WORK INSTRUCTION: Give the count of lines in the data that include the string "text", with no added remarks.

GIVEN RECORDS:
○ ○ ○ ○

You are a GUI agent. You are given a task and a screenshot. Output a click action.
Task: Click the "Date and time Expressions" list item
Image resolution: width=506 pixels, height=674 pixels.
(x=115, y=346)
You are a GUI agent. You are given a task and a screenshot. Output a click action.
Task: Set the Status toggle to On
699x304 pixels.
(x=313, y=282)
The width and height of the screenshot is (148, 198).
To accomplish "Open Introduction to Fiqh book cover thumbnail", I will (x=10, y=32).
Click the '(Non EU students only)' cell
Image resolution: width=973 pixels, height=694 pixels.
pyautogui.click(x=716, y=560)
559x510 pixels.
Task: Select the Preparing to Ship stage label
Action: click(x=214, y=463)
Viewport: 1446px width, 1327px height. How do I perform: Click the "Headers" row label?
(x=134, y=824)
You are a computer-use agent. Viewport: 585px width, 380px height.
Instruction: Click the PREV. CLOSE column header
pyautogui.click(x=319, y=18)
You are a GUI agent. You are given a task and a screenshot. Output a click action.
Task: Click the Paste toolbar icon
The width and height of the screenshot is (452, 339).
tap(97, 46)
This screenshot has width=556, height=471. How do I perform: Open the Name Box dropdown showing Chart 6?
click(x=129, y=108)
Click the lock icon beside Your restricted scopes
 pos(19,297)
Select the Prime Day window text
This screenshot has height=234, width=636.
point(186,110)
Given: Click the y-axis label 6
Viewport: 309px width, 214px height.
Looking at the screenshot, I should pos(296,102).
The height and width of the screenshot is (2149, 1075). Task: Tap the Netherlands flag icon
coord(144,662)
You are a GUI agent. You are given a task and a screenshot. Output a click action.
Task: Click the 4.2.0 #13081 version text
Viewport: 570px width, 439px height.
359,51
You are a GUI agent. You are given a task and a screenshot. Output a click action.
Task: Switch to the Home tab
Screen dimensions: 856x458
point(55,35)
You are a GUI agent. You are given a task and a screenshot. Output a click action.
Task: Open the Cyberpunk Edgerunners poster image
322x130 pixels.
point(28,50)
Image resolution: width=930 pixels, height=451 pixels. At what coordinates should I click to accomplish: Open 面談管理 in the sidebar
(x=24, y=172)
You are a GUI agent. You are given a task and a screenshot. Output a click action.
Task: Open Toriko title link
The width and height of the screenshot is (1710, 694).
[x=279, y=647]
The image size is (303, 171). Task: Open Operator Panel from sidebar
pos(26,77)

○ ○ ○ ○

REPLY TO THE EXERCISE: 2